Start of DATA LISTING
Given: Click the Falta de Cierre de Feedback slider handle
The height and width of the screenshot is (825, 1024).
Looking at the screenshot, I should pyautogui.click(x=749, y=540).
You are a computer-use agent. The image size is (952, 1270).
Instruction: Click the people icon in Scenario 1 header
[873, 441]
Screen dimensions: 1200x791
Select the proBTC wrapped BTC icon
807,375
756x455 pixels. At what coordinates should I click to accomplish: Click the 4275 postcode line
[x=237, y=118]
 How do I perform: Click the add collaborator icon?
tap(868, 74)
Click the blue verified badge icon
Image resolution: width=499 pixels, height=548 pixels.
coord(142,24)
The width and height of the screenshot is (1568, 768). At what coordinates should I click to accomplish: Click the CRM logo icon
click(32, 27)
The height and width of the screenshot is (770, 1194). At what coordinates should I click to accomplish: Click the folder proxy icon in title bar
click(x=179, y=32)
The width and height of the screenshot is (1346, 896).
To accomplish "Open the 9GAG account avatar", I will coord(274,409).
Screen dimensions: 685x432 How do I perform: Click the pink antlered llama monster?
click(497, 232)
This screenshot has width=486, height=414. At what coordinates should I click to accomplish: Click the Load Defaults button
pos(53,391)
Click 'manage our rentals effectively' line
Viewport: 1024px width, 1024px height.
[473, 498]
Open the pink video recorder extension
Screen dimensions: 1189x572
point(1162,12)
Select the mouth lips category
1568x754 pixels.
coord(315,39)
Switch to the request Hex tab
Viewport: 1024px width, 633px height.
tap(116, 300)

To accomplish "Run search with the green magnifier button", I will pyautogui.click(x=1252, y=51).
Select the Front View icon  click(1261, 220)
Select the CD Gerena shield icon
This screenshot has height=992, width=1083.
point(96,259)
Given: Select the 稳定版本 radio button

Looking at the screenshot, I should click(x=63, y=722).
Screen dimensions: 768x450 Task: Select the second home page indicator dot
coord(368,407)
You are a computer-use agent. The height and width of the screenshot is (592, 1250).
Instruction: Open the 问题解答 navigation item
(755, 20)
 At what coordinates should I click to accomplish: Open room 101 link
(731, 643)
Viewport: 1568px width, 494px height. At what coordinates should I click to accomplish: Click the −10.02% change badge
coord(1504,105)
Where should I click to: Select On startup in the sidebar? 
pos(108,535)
End of DATA LISTING
• [ACTION ITEM]: Filter the records for lines containing the word "will" and copy each one.

• [SOLUTION]:
To accomplish "Open the 9GAG account avatar", I will coord(274,409).
To accomplish "Run search with the green magnifier button", I will pyautogui.click(x=1252, y=51).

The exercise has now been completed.